Theater-people like me know him as a playwright, the creative counterpart to the acting teacher Konstantin Stanislavsky, who directed and starred in Chekhov’s breakthrough play, “The Seagull.” 

Together with the other artists of Moscow Art Theater, Chekhov and Stanislavsky pioneered a new style of ensemble performance, focusing on the whole society, rather than one “main character.”

So if the literature people underappreciate his brilliance as a playwright, and theater people undervalue his excellence in prose, both groups could stand to note his life-long dedication to medicine. 

Even after he became a famous writer, Chekhov never stopped seeing patients, and at the height of his literary career, he traveled nearly 6,000 miles from Moscow to a notorious prison on Sakhalin Island to study the failures of the island-prison’s health care system. 
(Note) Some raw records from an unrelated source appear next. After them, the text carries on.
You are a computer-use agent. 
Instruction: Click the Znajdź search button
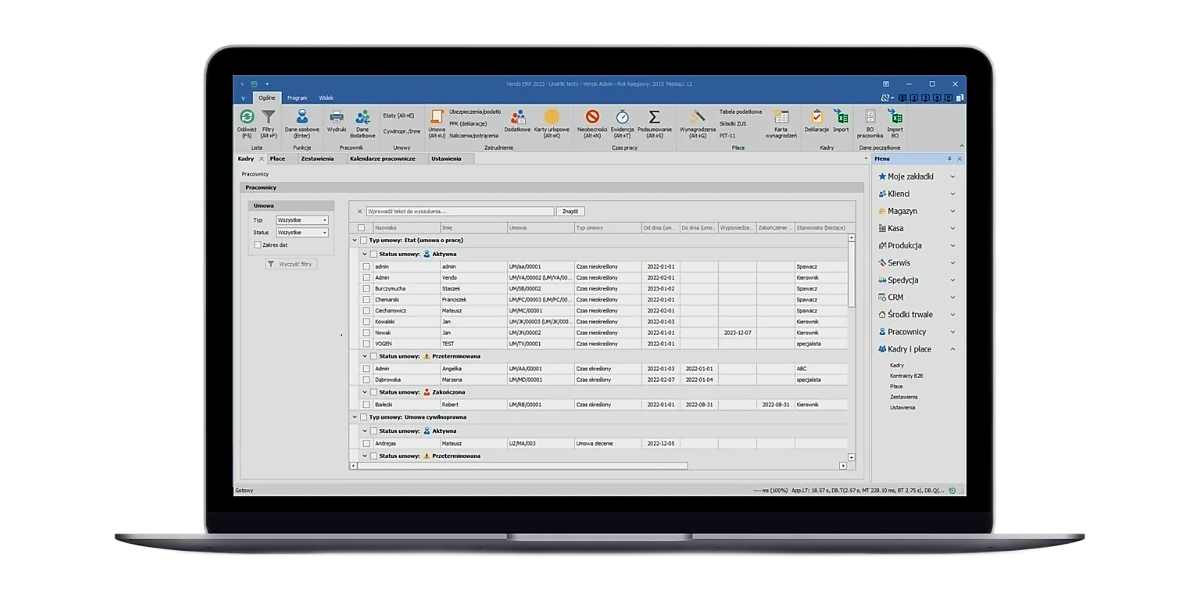571,211
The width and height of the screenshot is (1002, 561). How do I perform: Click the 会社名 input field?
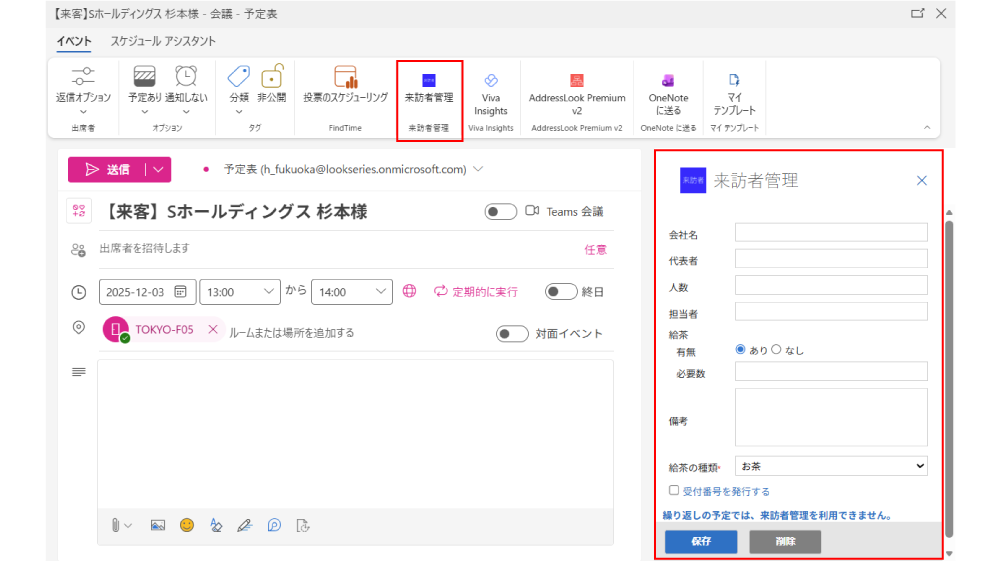pos(830,233)
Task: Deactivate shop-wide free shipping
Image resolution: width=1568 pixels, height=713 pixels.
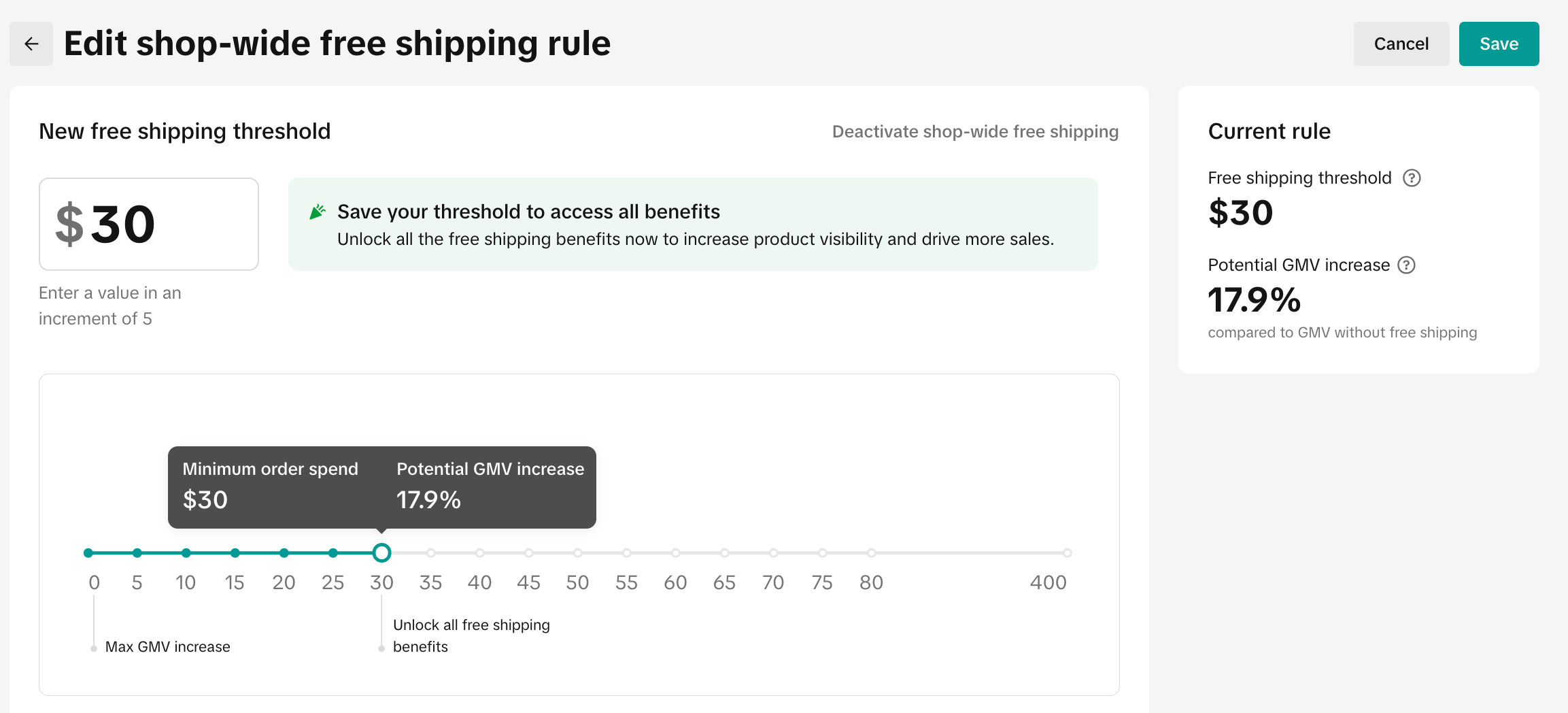Action: tap(975, 131)
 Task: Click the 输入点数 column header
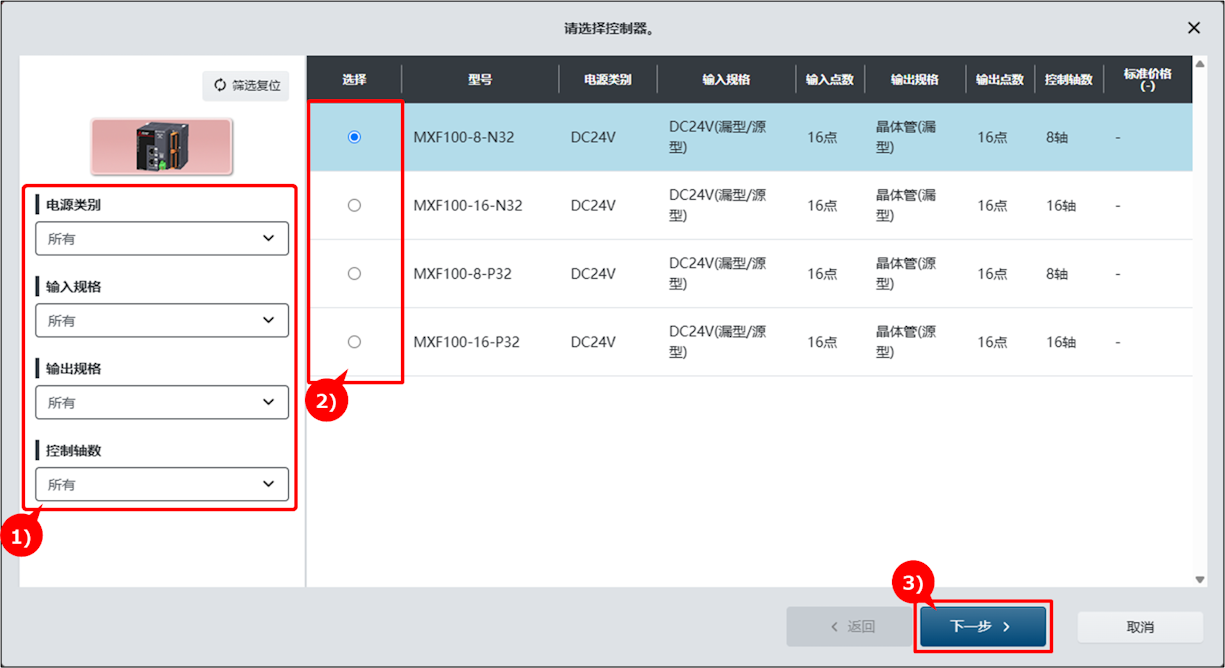coord(829,80)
After his trip, Chekhov wrote a carefully reported book-length argument for prison health care reform, a work of investigative medical journalism. 

He once wrote in a letter: “Medicine is my lawful wife, and literature is my mistress.”
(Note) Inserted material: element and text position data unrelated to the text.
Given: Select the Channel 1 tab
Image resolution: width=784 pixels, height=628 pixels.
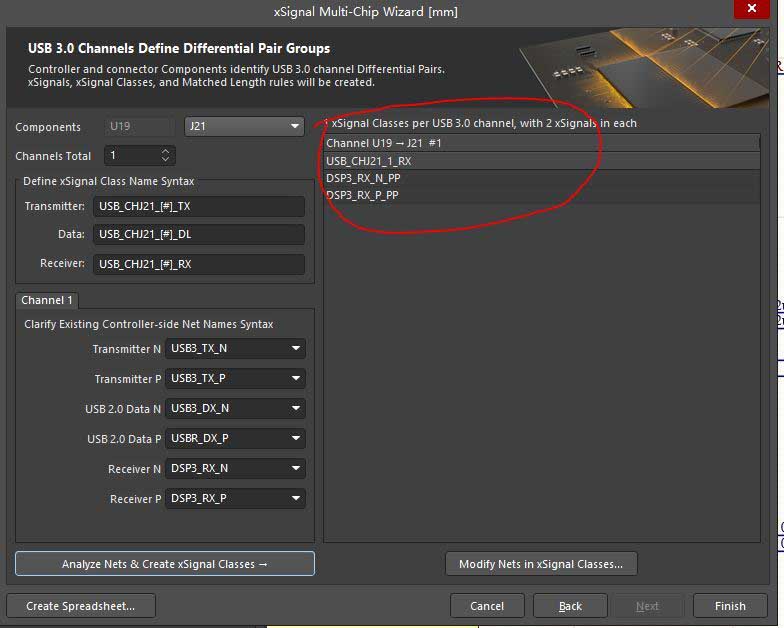Looking at the screenshot, I should click(47, 300).
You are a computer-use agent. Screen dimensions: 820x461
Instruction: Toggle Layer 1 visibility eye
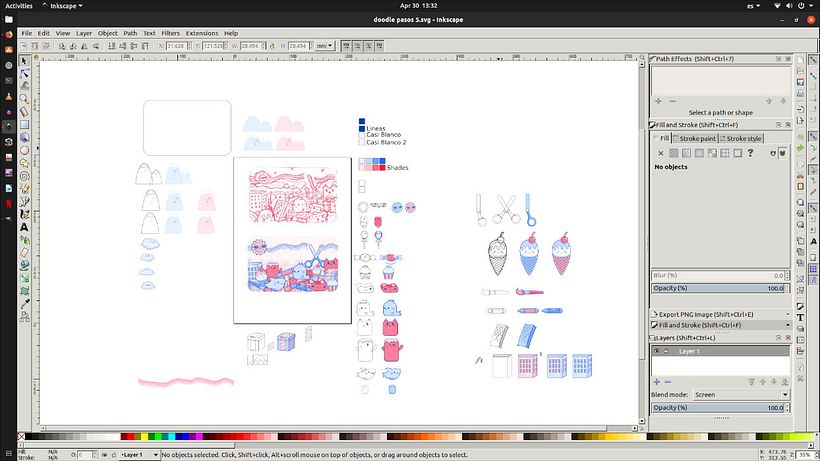pyautogui.click(x=656, y=351)
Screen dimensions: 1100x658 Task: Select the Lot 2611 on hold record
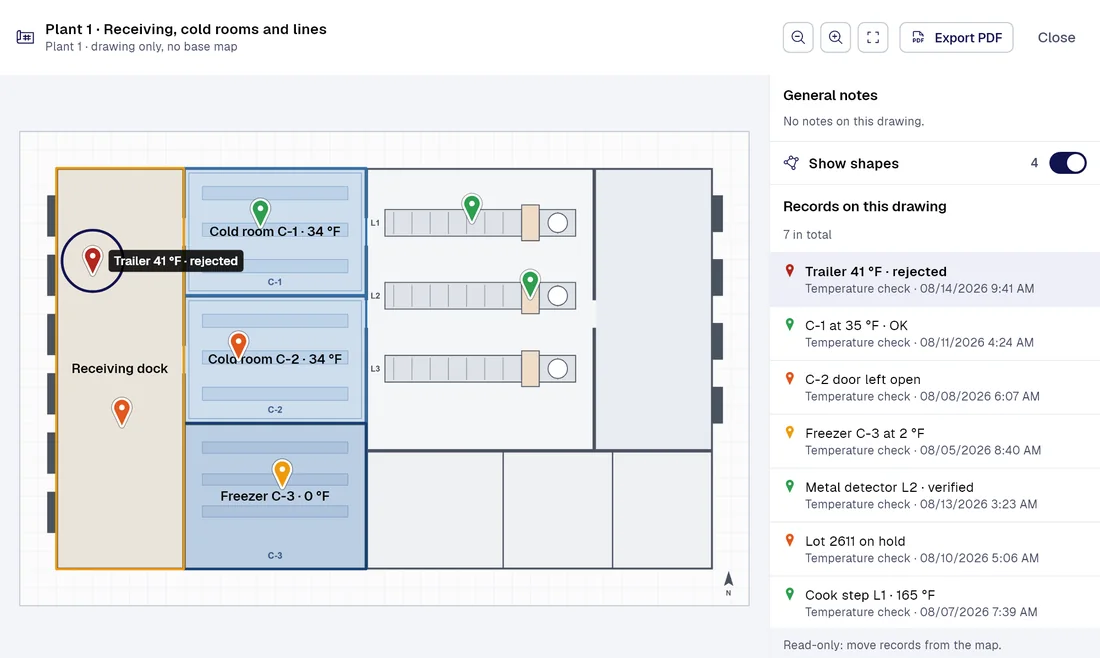(934, 549)
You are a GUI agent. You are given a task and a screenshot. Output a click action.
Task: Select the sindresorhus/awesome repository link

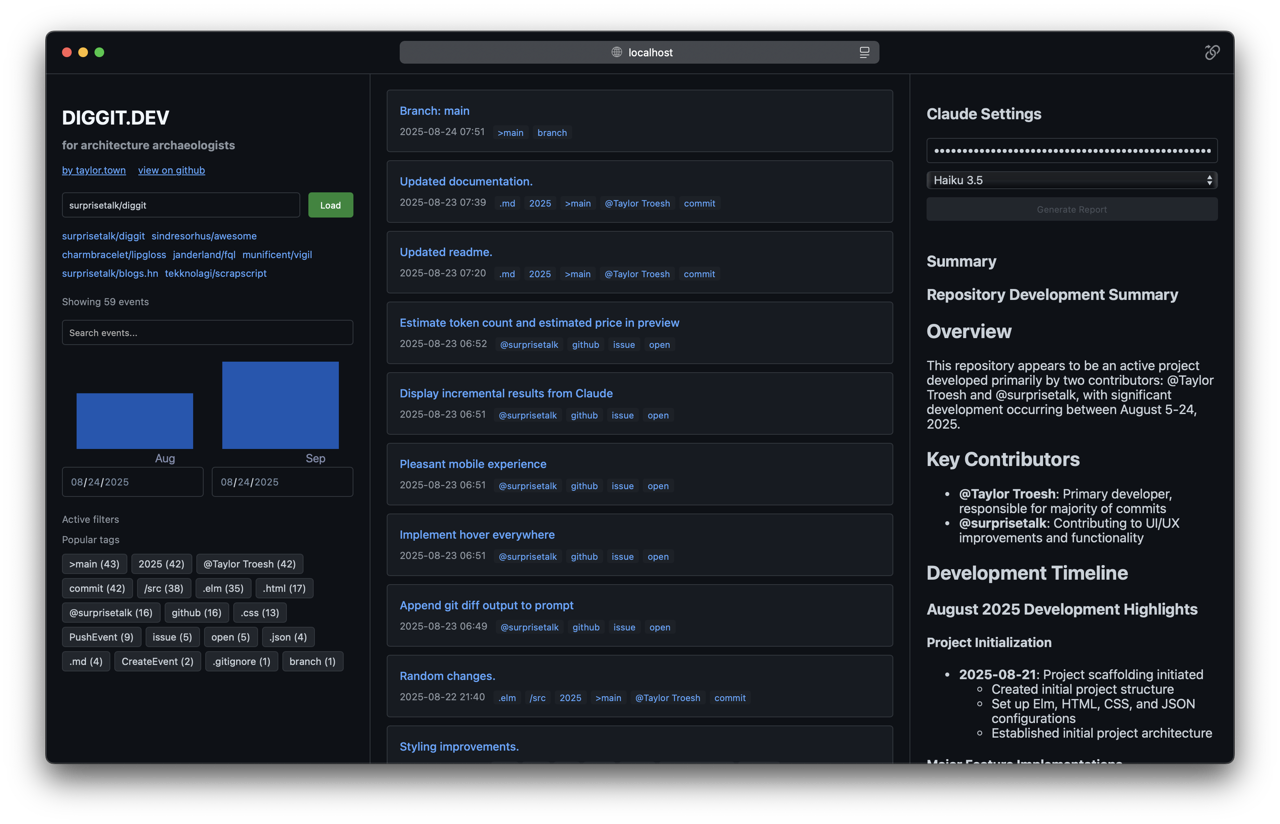tap(204, 236)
My dad was Dr. Rick Holm, whose mind was also rich with a multiplicity of passions and talents. 

I sometimes think that the way Chekhov’s devotion to medicine was overshadowed by his success as an artist is an inversion of the way my dad’s devotion to art was overshadowed by his success as a doctor. 
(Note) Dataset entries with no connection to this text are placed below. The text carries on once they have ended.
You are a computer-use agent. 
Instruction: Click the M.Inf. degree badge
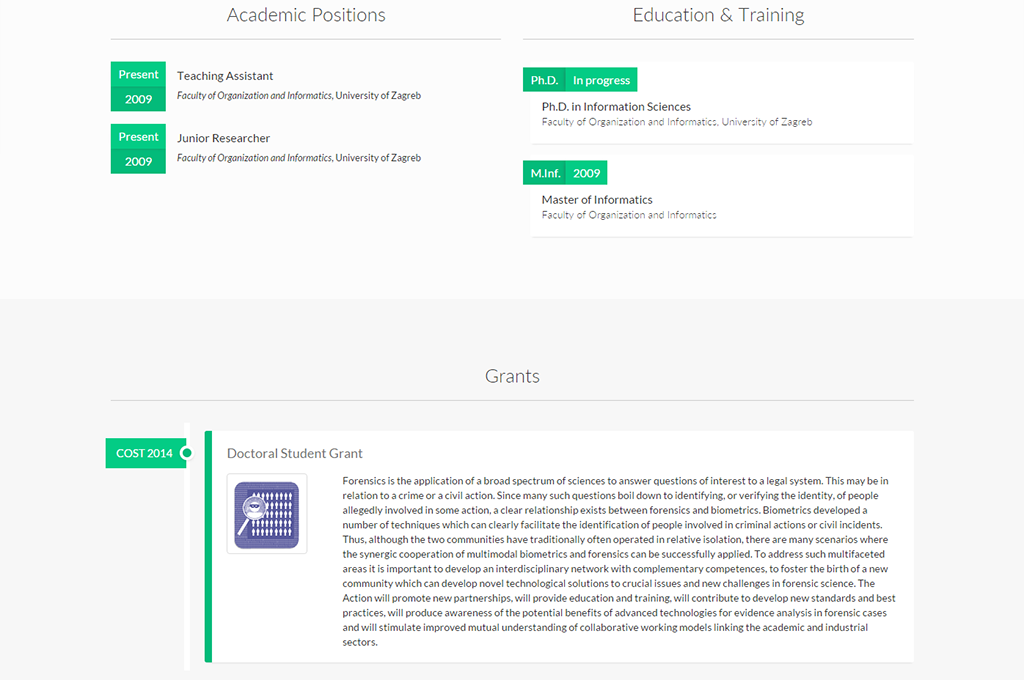pos(545,173)
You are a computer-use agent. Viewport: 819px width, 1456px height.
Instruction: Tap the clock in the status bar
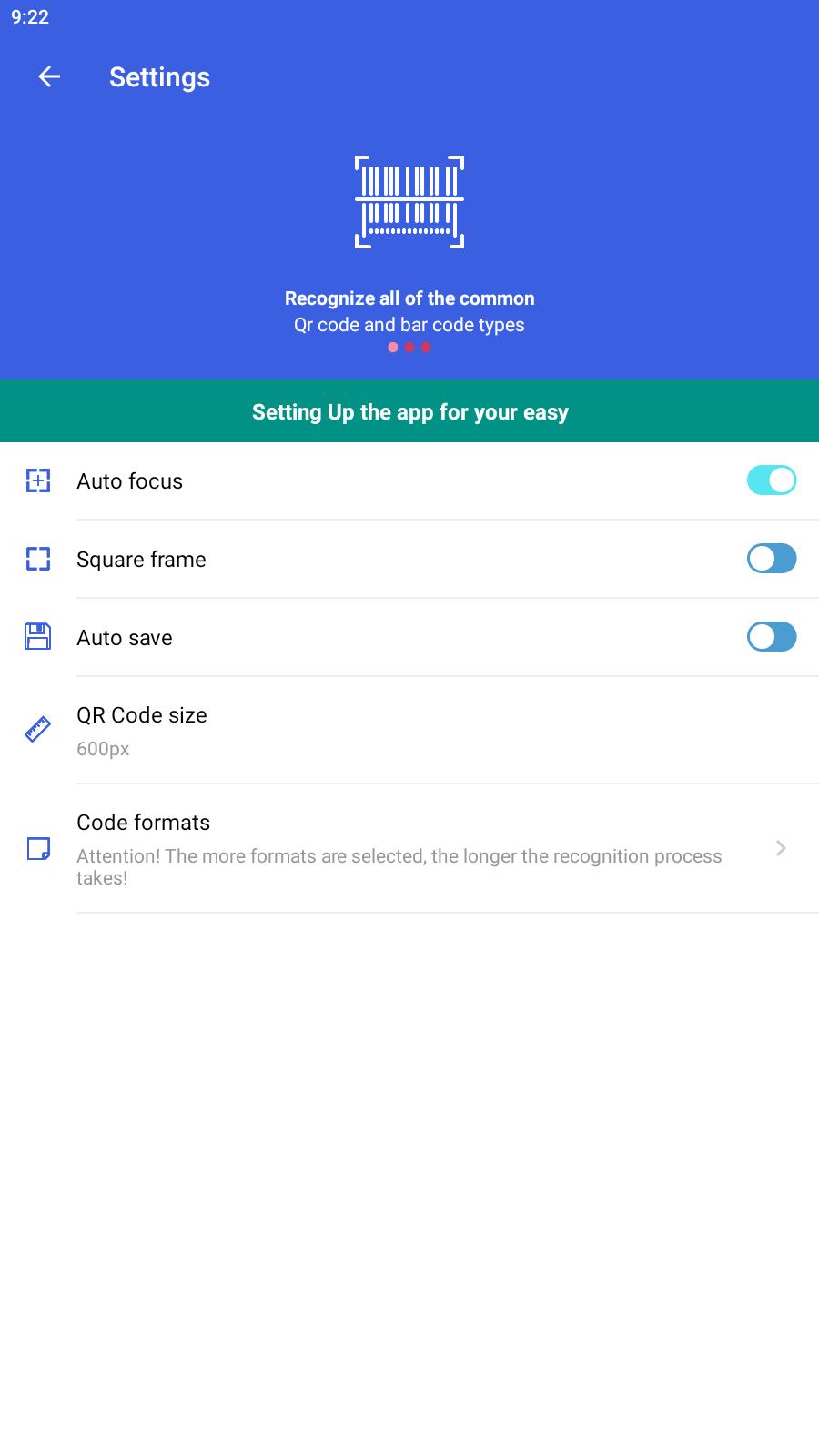coord(30,17)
He was well-known as a singer and a choral conductor, founding the (still ongoing) Hopeful Spirit Chorale. His other artistic pursuits were less well-known: He was a fine amateur painter, a long-time member of the board of Prairie Repertory Theater, a talented draftsman (his book, “Life’s Final Season” includes his own anatomical drawings), and when he died, he was writing historical fiction — a novella set in in the twelfth century in Salerno, Italy, about the first Western medical school.

I think Chekhov’s perspective as a physician sharpened his observational powers as an artist. 

His plays and stories are full of people who suffer from habits of mind that they can’t understand; the good doctor seems, with his careful, diagnostic observation, to identify problems with his characters’ mental health (obsessions, depressions, manias, addictions) years before the vocabulary for such mental health disorders had been developed. 

Like Shakespeare, Chekhov writes honestly about both the very poor and the very rich, treating servant characters with as much detail and dignity as the owners of the estate. 

Though the good doctor’s “slice-of-life” literary style is deeply rooted in reality, his work is paradoxical, both traditional and unconventional at once, using a physician’s skill-set and a prescient fascination with the health-of-the-mind to create literary, theatrical, and journalistic work that was, thrillingly, ahead of its time.